News - Vitamin B is hailed as ’revolutionary’ in fight against Alzheimer’s
A recent, randomised, double-blind, placebo-controlled study undertaken by researchers at Oxford University, has found a potential weapon in the fight against Alzheimer’s disease, by using B vitamins.
The ground-breaking trial, involving 270 pensioners, was carried out over a two-year period and achieved extremely promising results. High doses of vitamins B6, B9 (folic acid) and B12 were given to half of those taking part in the trial and the other half took a dummy pill containing no active ingredients.
The study focused on measuring levels of homocysteine in the body, which is made naturally, but which, at high levels, can be potentially damaging. It has, for some time now, been linked to memory loss and Alzheimer’s disease, as well as a number of other degenerative diseases.
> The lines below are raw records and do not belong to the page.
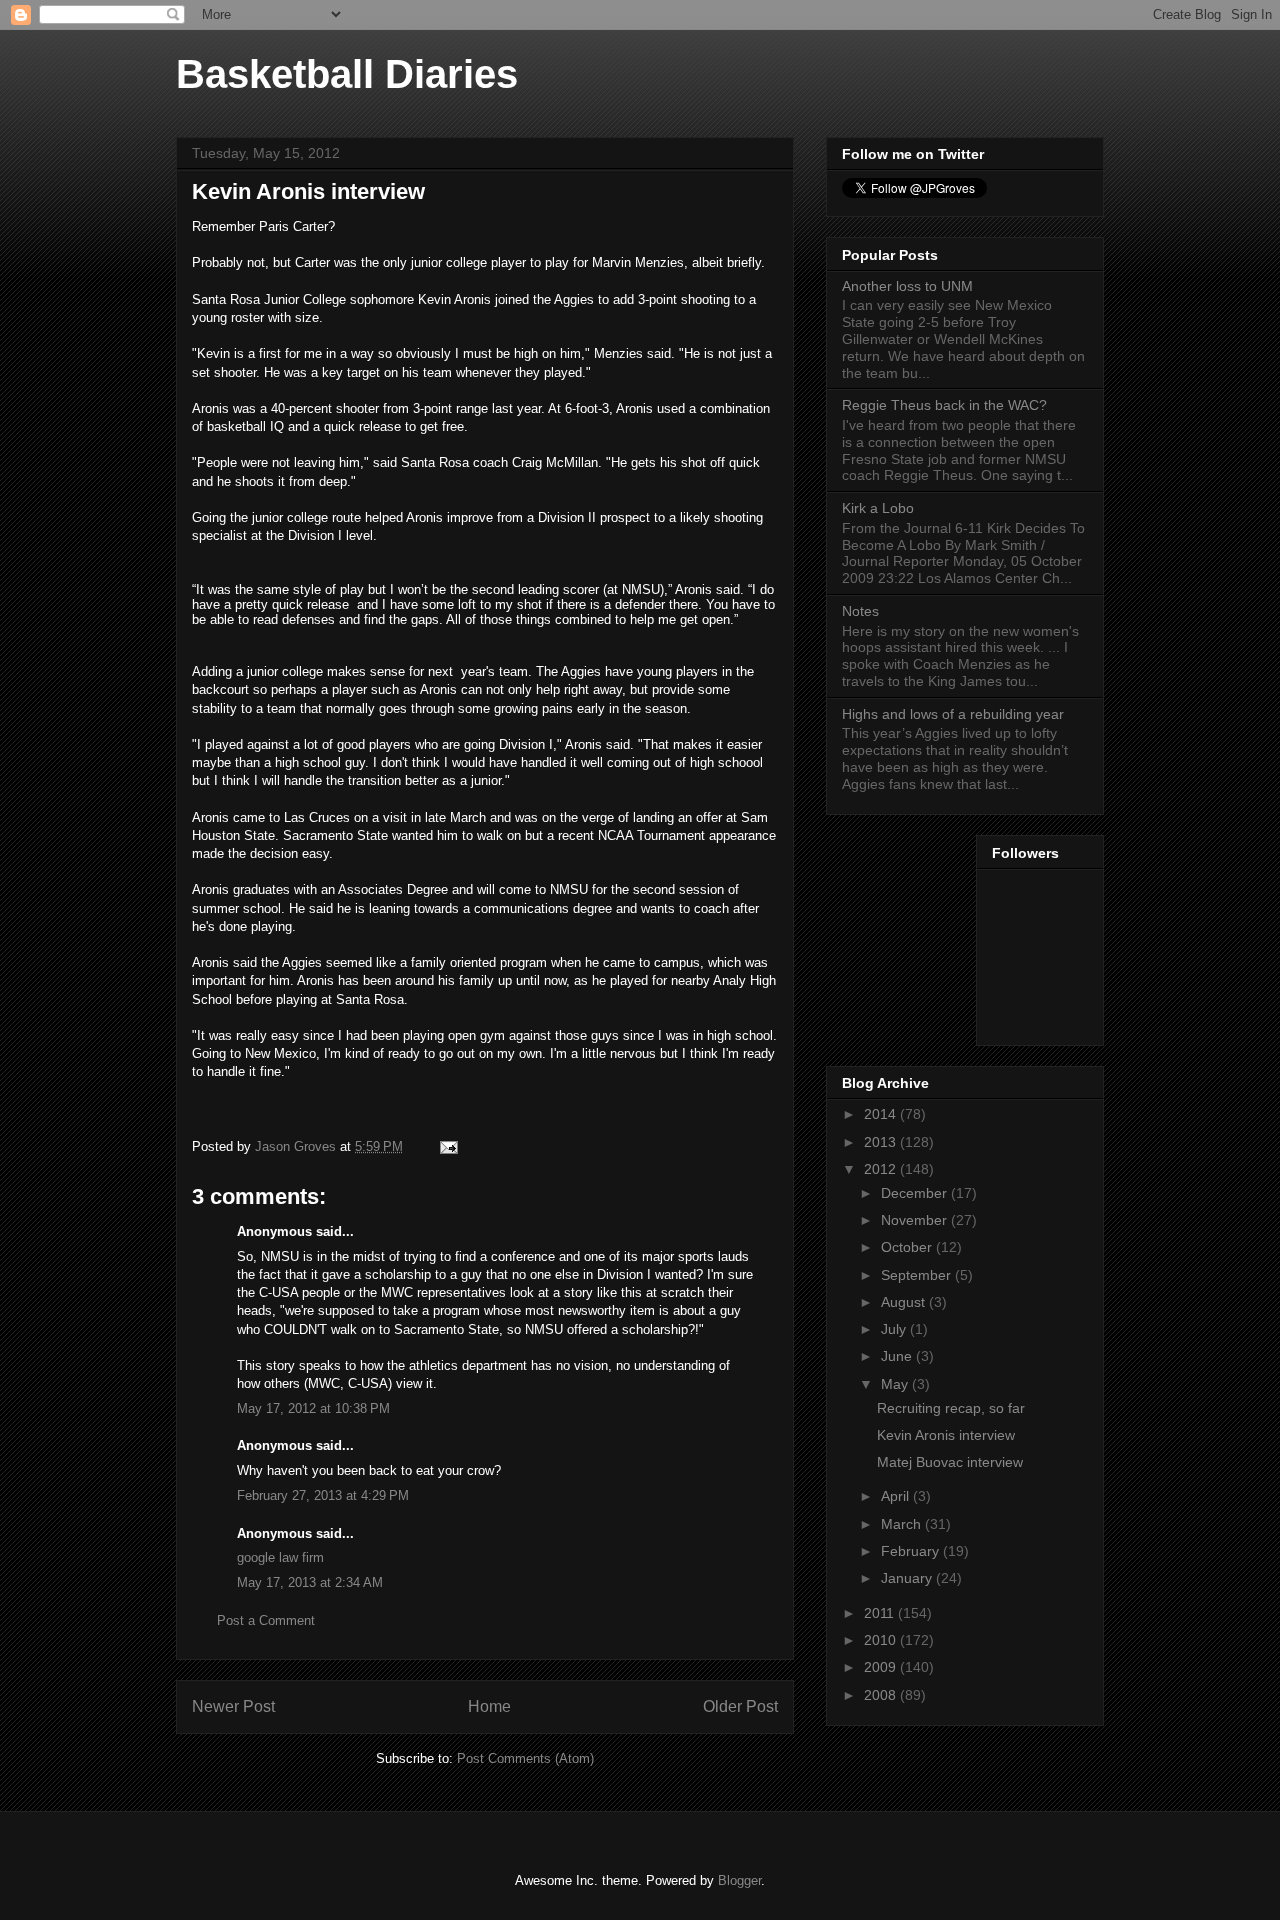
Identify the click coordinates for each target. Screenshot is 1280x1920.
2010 (882, 1640)
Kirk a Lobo (878, 508)
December (916, 1193)
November (916, 1220)
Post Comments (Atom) (525, 1758)
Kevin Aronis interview (946, 1435)
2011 (881, 1613)
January (908, 1578)
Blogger (739, 1880)
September (918, 1275)
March (903, 1524)
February (912, 1551)
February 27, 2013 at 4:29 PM (323, 1495)
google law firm (280, 1557)
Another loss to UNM (907, 286)
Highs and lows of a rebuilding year (953, 714)
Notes (860, 611)
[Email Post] (447, 1146)
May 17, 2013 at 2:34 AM (310, 1582)
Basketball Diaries (347, 74)
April (897, 1496)
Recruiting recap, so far (951, 1408)
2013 (882, 1142)
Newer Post (233, 1706)
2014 (882, 1114)
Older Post (740, 1706)
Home (489, 1706)
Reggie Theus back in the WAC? (944, 405)
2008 (882, 1695)
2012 (882, 1169)
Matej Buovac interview (950, 1462)
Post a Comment (266, 1620)
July (895, 1329)
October (908, 1247)
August (905, 1302)
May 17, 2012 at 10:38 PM (313, 1408)
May (896, 1384)
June (898, 1356)
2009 (882, 1667)
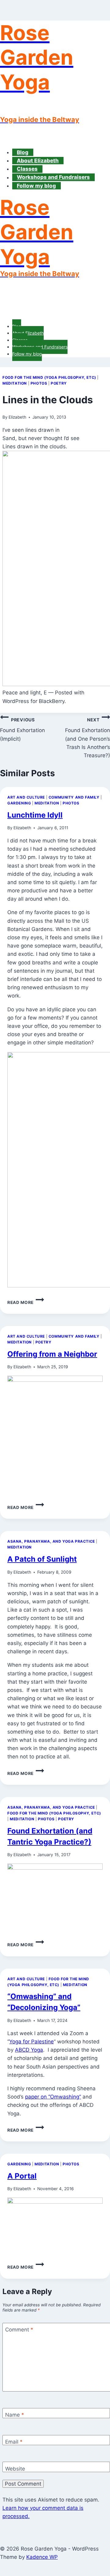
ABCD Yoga (29, 2050)
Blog (22, 152)
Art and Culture (26, 797)
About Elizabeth (38, 161)
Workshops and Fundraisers (53, 177)
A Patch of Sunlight (42, 1559)
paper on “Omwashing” (53, 2097)
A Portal (22, 2175)
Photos (39, 383)
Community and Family (74, 797)
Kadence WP (42, 2557)
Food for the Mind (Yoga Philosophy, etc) (49, 377)
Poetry (59, 383)
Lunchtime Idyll (35, 815)
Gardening (19, 803)
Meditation (14, 383)
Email (14, 2442)
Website (15, 2468)
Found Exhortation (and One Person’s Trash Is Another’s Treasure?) (87, 737)
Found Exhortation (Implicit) (22, 729)
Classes (27, 169)
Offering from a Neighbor (52, 1354)
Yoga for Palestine (31, 2041)
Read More (25, 1302)
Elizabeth (17, 417)
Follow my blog (36, 186)
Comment (19, 2330)
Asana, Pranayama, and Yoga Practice (51, 1541)
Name (14, 2415)
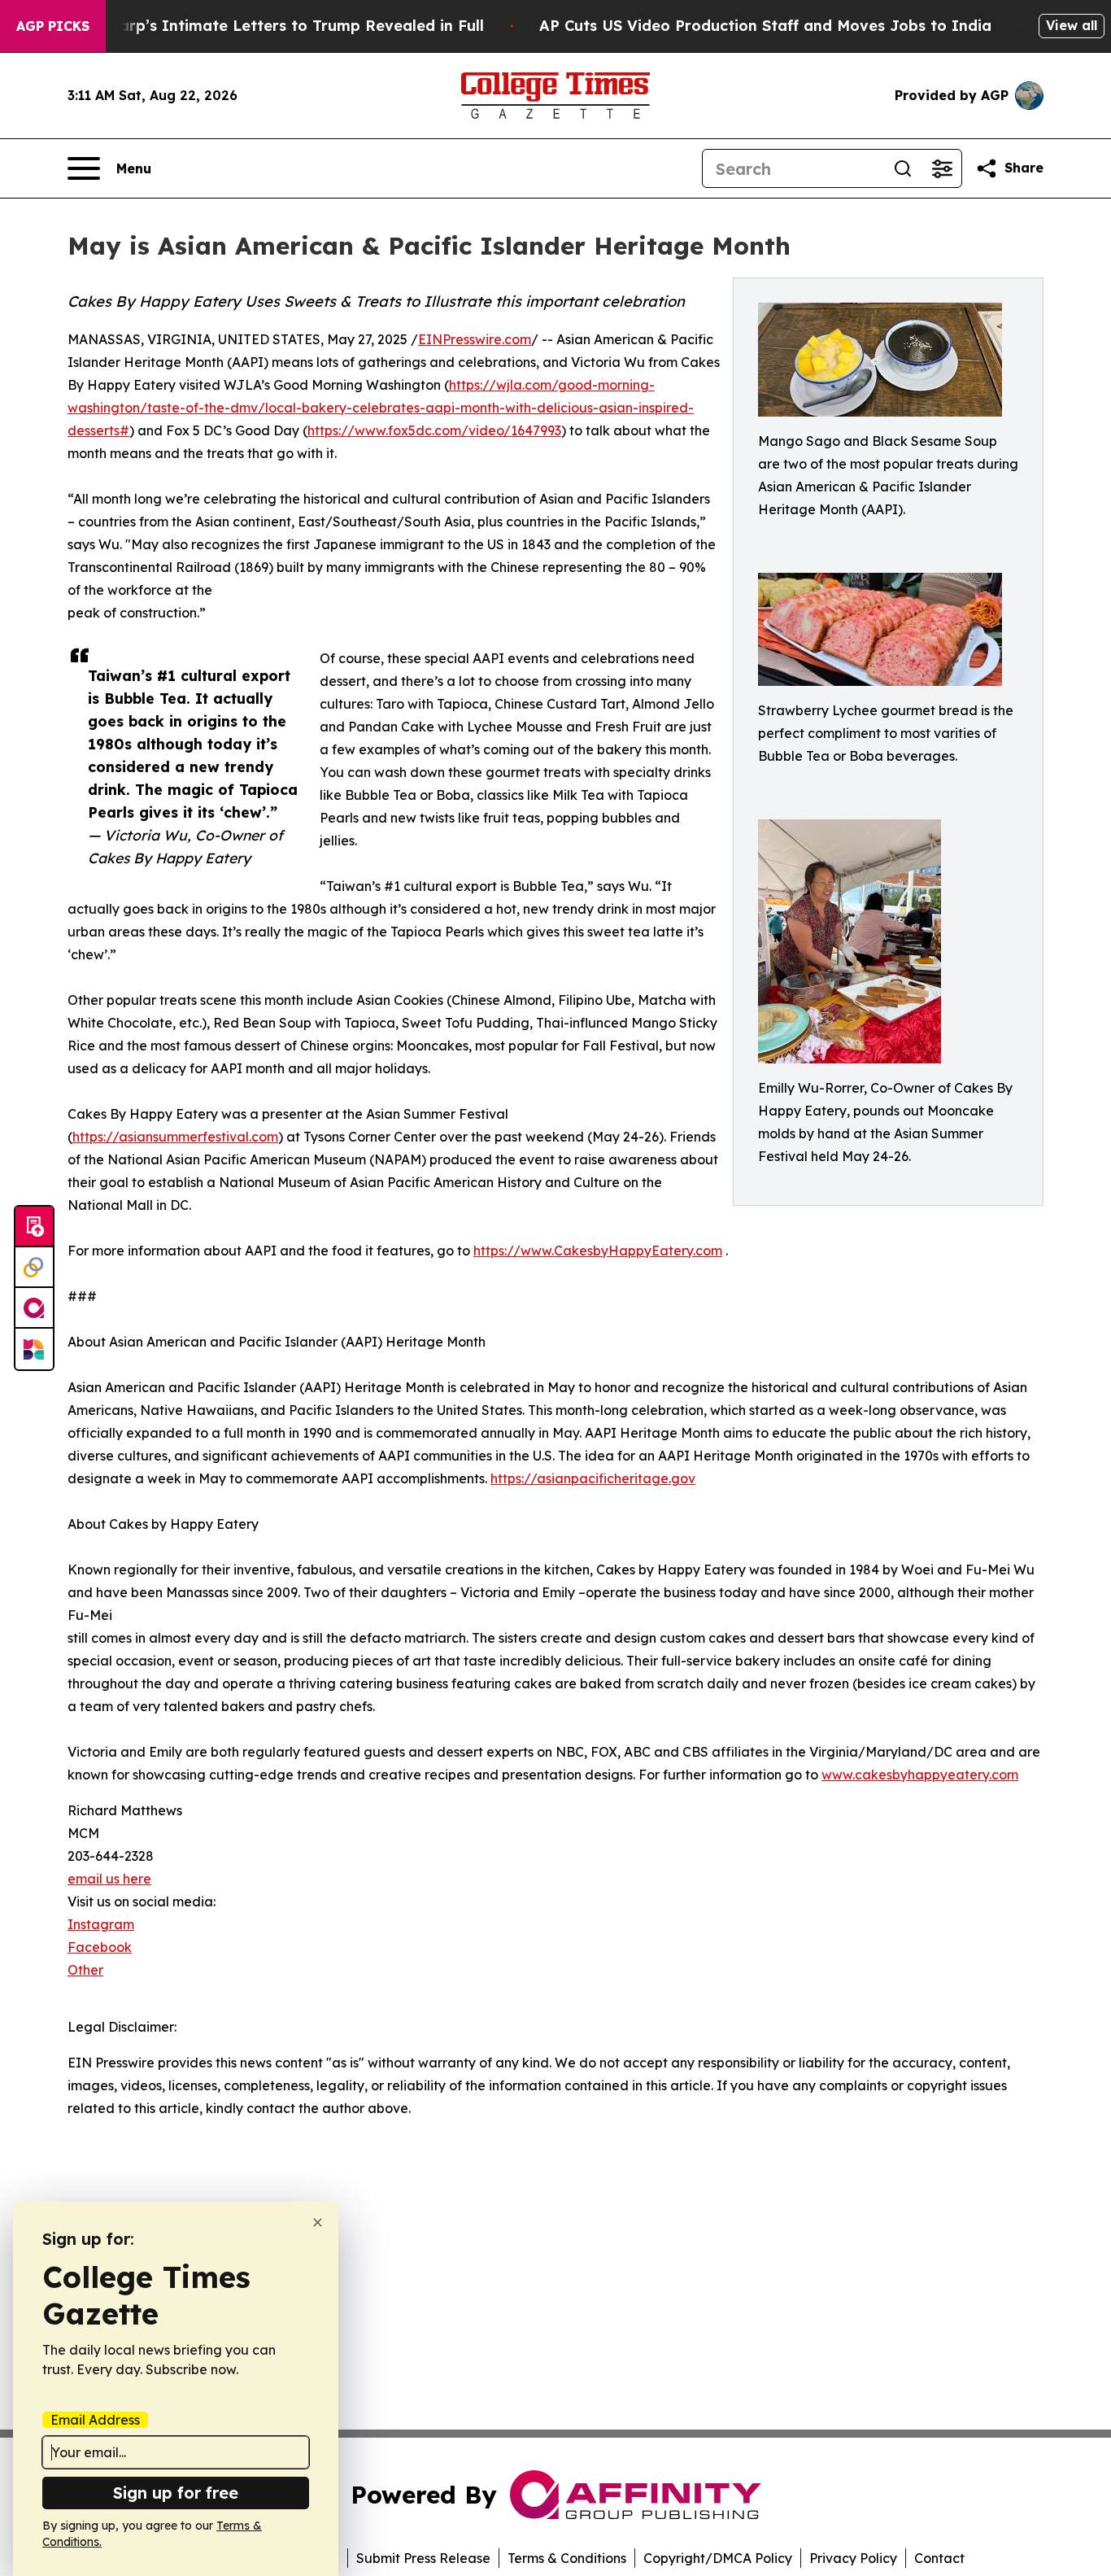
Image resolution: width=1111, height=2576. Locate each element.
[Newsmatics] (34, 1349)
The study suggested that reducing levels of homocysteine, via supplementation of B vitamins, may reduce the risk of brain atrophy. Accelerated rate of brain atrophy in the elderly with mild cognitive impairment is a risk factor for Alzheimer’s and the study confirmed that by taking these specific B vitamins, development of the disease was delayed.
While the study used folic acid at high levels (800mg daily), there have also been a number of previous studies showing positive results in reducing homocysteine using these three B vitamins at lower levels and over shorter periods of time. Homocysteine levels in the body may also be determined by an individual’s nutrient status and whether their daily diet includes foods such as wholegrains that contain good levels of B vitamins, as well as those already fortified with folic acid.
It is also worth noting that other nutrients, such as zinc and tri-methyl glycine, which are required for healthy methylation, are also needed to maintain low homocysteine and are synergistic with other B vitamins.
Higher Nature welcomes this extremely positive research.